Mr. Trump will now have to show he can do some coalition expanding too, or he’s likely to fade. That means putting to rest the fears of Republicans who have something to lose from chaos in national policy-making—who aren’t treading water and bereft of hope on one hand, or living on Social Security and Medicare on the other.
Which brings us to the meaning of Trumpism. One of his consistent bits of wisdom, voiced last April even before he launched his presidential campaign, goes like this: “I am actually disappointed with a lot of the Republican politicians. I am a conservative Republican. . . . Every Republican wants to do a big number on Social Security, they want to do it on Medicare, they want to do it on Medicaid. And we can’t do that. And it’s not fair to the people that have been paying in for years and now all of the sudden they want [it] to be cut.”
Mr. Trump is a political harbinger here of a new strand of populist Republicanism, largely empowered by ObamaCare, in which the “conservative” position is to defend the existing entitlement programs from a perceived threat posed by a new-style Obama coalition of handout seekers that includes the chronically unemployed, students, immigrants, minorities and women.
This political rationale was emerging in the 2012 Obama- Mitt Romney race, though not yet fully formed. It surfaced again in the 2013 tea party fight over the debt limit, a Kabuki play that allegedly threatened national default. The Kabuki was driven, recall, by the demand of Mr. Cruz and other tea party types that ObamaCare be “defunded.”
“Ted Cruz left with few friends after ObamaCare fight fails,” went a typical headline at the time. All the polls showed tea party Republicans the big losers in the showdown. Mr. Cruz earned the enmity that still resonates among many professional Republicans today.

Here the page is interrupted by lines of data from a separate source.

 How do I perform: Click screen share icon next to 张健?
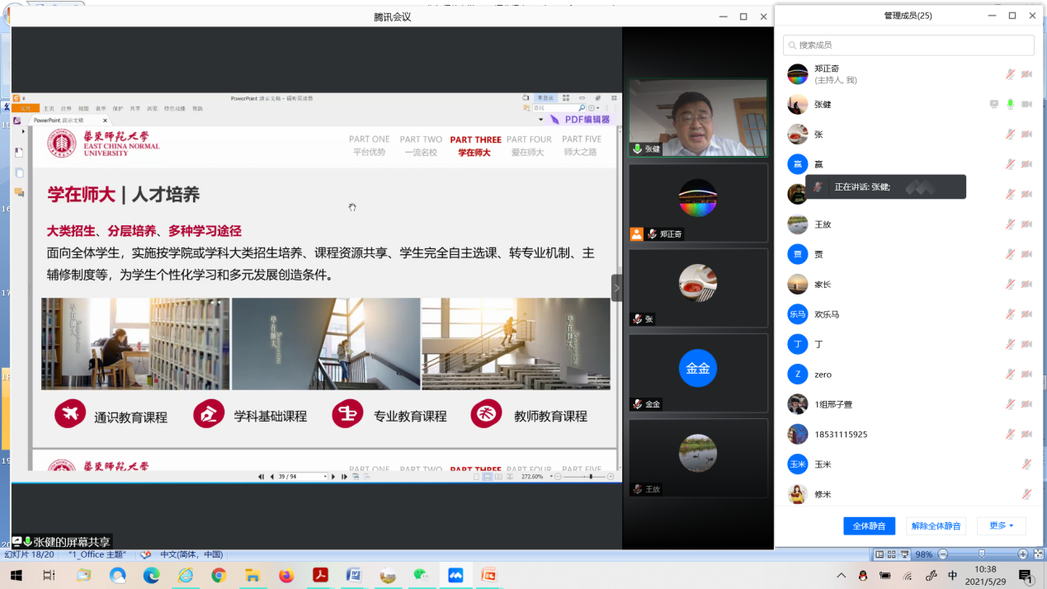point(994,104)
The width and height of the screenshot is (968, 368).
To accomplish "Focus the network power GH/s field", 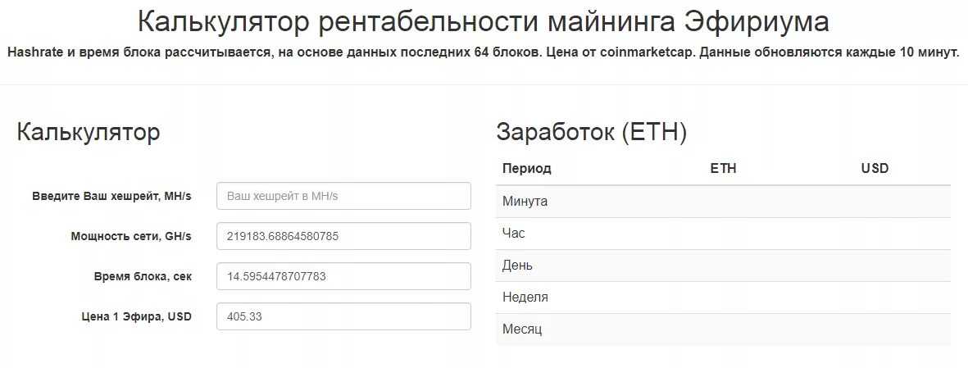I will 343,236.
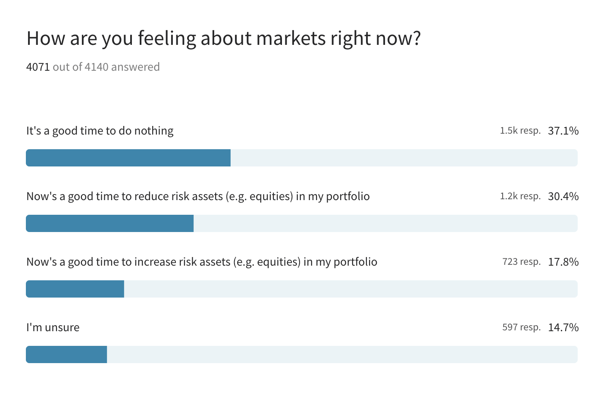This screenshot has height=414, width=607.
Task: Click the 14.7% percentage value
Action: [x=563, y=327]
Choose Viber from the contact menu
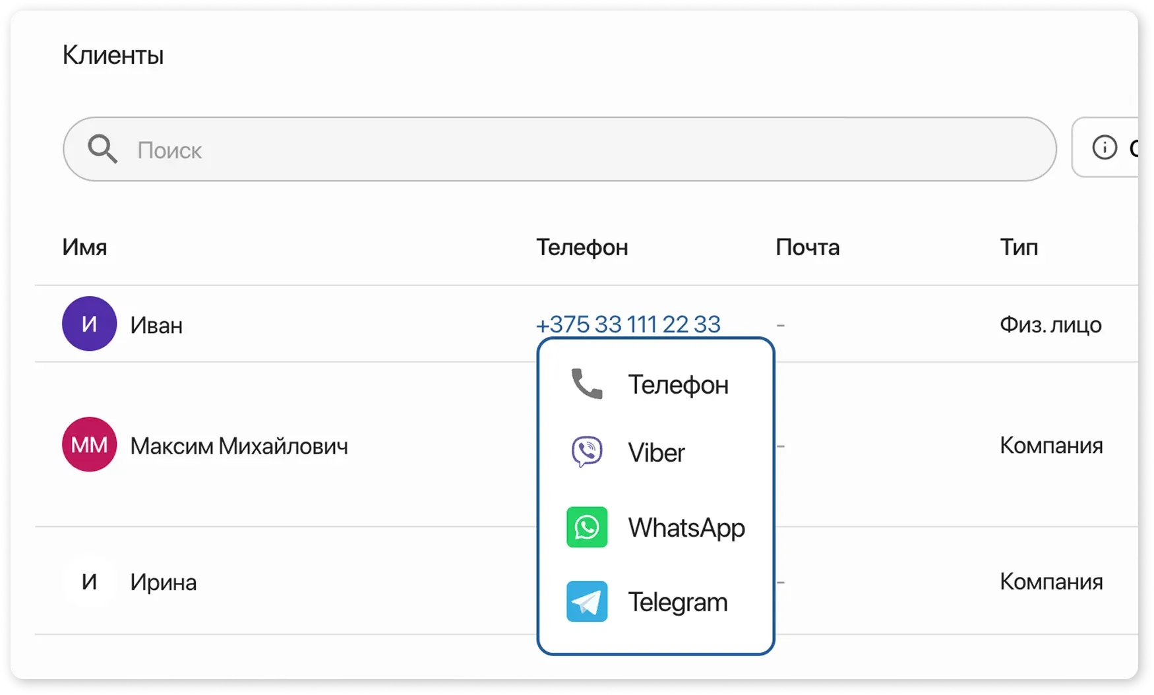Image resolution: width=1154 pixels, height=695 pixels. [656, 453]
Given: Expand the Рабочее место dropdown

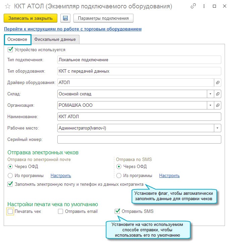Looking at the screenshot, I should [x=218, y=128].
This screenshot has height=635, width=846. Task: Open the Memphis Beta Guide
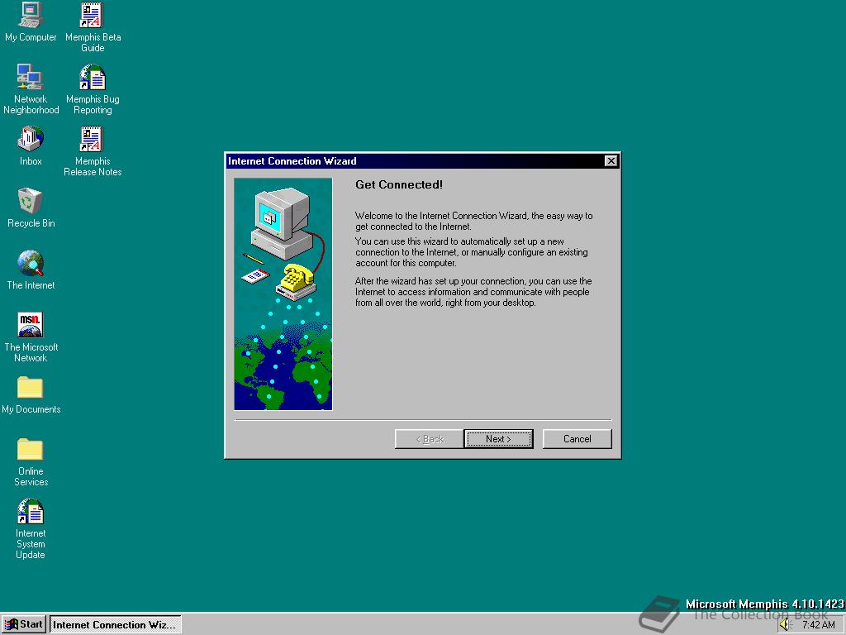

Most Republicans share his opposition to ObamaCare and his rhetorical commitment to repeal—but because they think ObamaCare is bad policy and are convinced Republicans have better approaches to health-care reform.
The tea party animus toward ObamaCare is something different: Implicitly, such means-tested new entitlements that benefit working-age folks and people (read minorities) who typically vote Democrat are viewed as a threat to the traditional, universal, “earned,” middle-class retirement programs of Social Security and Medicare.
Mr. Obama didn’t help himself, in his phony-baloney budgeting for ObamaCare, when he specified in 2010 that his new benefit program would be financed by cuts to Medicare.
Not only did Mr. Cruz live to fight another day. The unspoken tea party stance of defending the good old-fashioned entitlements of “real” Americans is increasingly, in dog-whistle terms, what differentiates one Republican from another.
Chris Christie, who went nowhere in Iowa, did himself no favor by dragging Social Security and Medicare into every debate, however much those programs need to be addressed. Marco Rubio was just as quick to modify any implication that Republicans therefore are entitlement reformers: “We are talking about reforms for future generations. Nothing has to change for current beneficiaries. My mother is on Medicare and Social Security. I’m against anything that’s bad for my mother.”
Welcome to an important new fault line in our slow-growth, resource-constrained America. Though many of us believe the entitlement programs need to be reformed, success will come increasingly to Republicans who pose as “conservative” defenders of Social Security and Medicare.